Der ph- Wert muss runter, aber dann geht auch die KH runter!? 
Die Schwebealgen müssen weg, aber dann geht auch die KH runter!?
Die KH muss rauf, dann geht aber der pH- Wert auch rauf!?
Wer hat bereits ein ähnliches Problem behoben, und/ oder kennt eine Anwendung, die ich durchführen muss???
Ursache ist sicherlich der nicht unerhebliche "Betonanteil", der Zementmörtel, mit dem ich die Natursteine zusammengefügt habe. 
Hierzu wurde mir bereits angeraten, die Fugen mit einer Latexfarbe zu streiche; so ähnlich wie in Schwimmbädern.
Gruß
HJ


----------



## koirob (12. Juli 2007)

*AW: Wasserqualität bei gemauerten Teichen*

Hallo hjuecke
Habe selbst seit 6 Jahren ein Betonbecken.Dieses habe ich inwändig mit
Zementdichtschlämm aus dem Fachhandel bearbeitet. Klappt super.
Dieses Produkt wird auch für Trinkwasserspeicher benutzt.
Mein jetziger ph-Wert liegt bei 7,5-8,0.Höhere Werte,bis 9,0,hatte ich bei zu
hohem Besatz,bei zu wenig Schattierung und zu wenigen Wasserwechseln.
Auch bin ich ständig an nachfüllen von Mineralien,Pflanzen und Fische scheinen es zu lieben.
Ich halte einen ständigen Kh-Wert von mind. 4,0 und Gh-Wert von 9,0.
Schwebealgen weg Kh-Wert geht runter ???  Ich habe keine schwebealgen
halte meinen Kh-Wert trotzdem mit Teichsalz (auch Viesalz) und durch Muschelkalk. Vielleicht fehlt großzügige Schattierung.
Ach so.. meinen Bachlauf habe ich gefliest und die Fugen nach dem verfugen
mit V8 Pondseal erhalten bei koi-schnaeppchen versiegelt.
Es handelt sich um eine Flüssigfolie , bin sehr zufrieden. Wird hart wie Glas!!!

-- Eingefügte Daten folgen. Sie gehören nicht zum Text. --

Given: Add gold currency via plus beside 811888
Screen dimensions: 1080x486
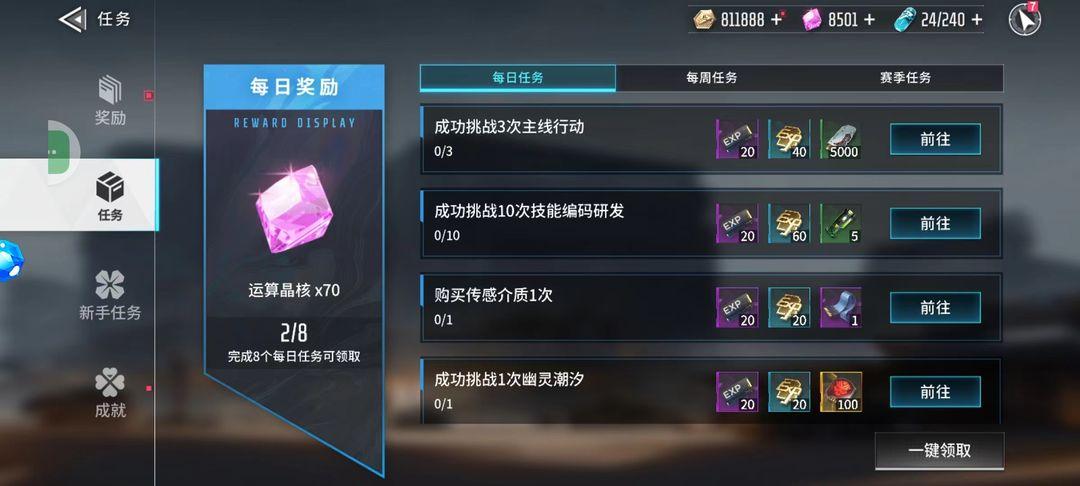Looking at the screenshot, I should (x=776, y=20).
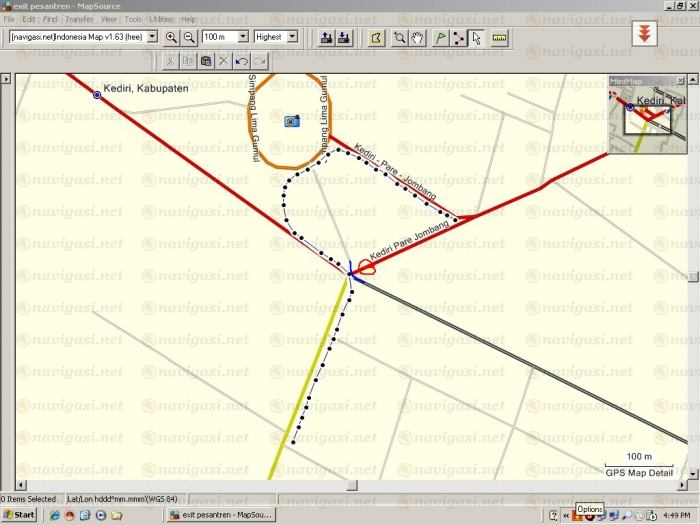The image size is (700, 525).
Task: Open the Indonesia Map product dropdown
Action: 152,37
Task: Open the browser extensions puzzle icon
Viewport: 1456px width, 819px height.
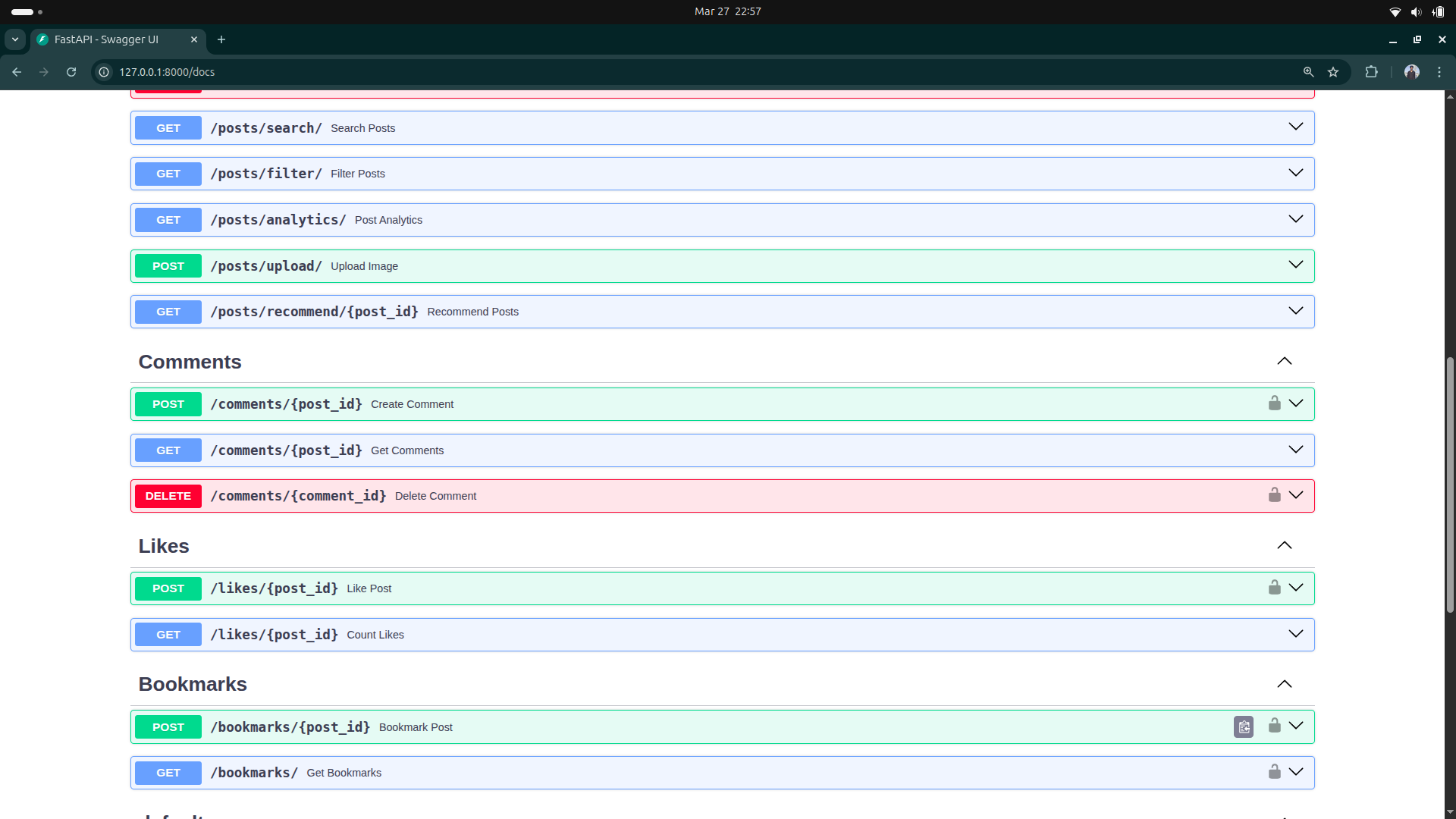Action: (1371, 72)
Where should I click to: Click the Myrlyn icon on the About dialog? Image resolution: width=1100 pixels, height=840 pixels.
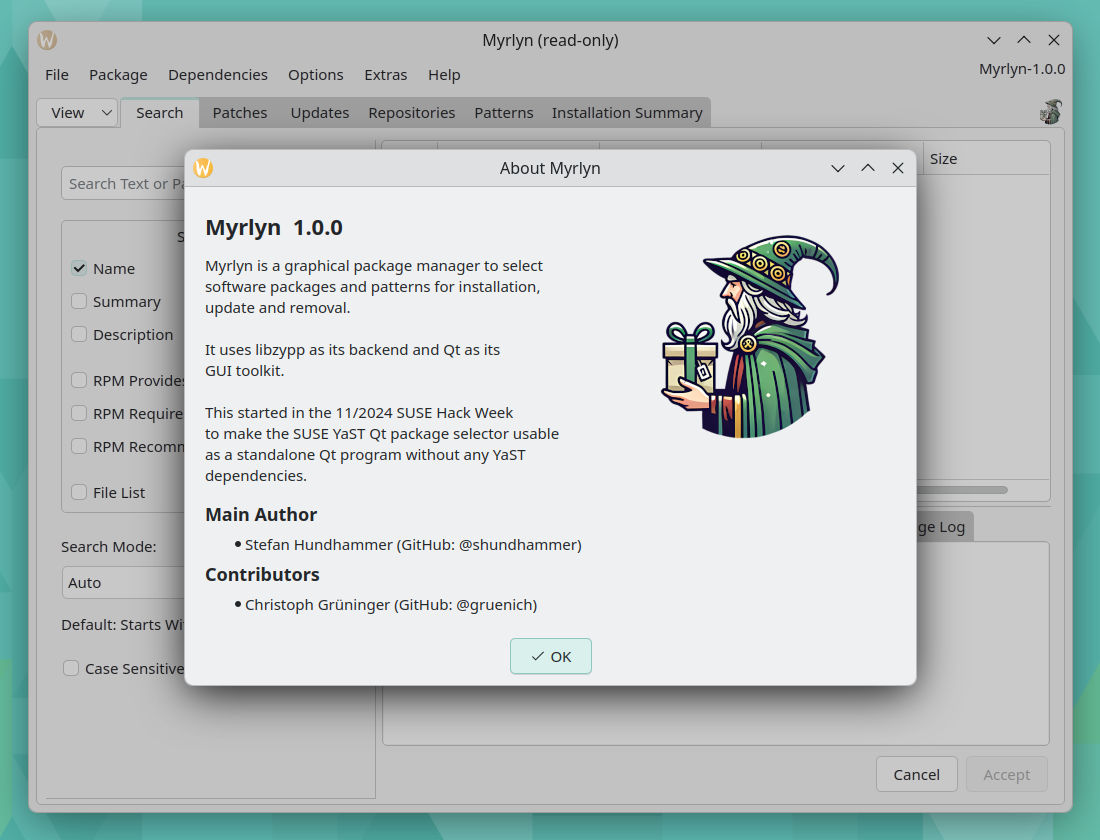coord(202,168)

Ich hoffe Dir damit geholfen zu haben.
MfG
Roberto


----------



## hjluecke (25. Okt. 2007)

*AW: Wasserqualität bei gemauerten Teichen*

Hallo Roberto,

danke für deine Nachricht. Wegen eines Krankenhausaufenthalt komme ich erst jetzt dazu, die zu antworten.
Zwischenzeitlich habe ich allerdings auch eine Lösung gefunden. Ich habe das gesamte Wasser abgelassen, und die gesamten Steine, Betonringe, Findlinge mit Wasserglas 2x eingesprüht. Wasserglas ist relativ preiswert, wird bis zu 8fach mit Wasser verdünnt und versiegelt mineralische Werkstoffe dauerhaft. 
Die Flüssigkeit ist stark ätzend aber nach dem Trocknen und Aushärten, ca. nach 2-3 Tagen völlig neutral.
Nach Einfüllen des Wassers, ca. 20 % des Altwasser, und weiteren 7 Tagen hatte klares Wasser mit einem pH von 7,5-8,5 un einer KH von 6; was sicherlich noch zu wenig ist.
Die Härte erreiche ich aber nur durch das Eingeben von einem entsprechenden Mittel, wie einem speziellen Stein und "Teichfitt", da unser Krahnwasser nur eine KH von 3 hat.
Die Wasserqualität ist auch nach ca. 3 Monaten erhalten geblieben.
MfG
HJ


----------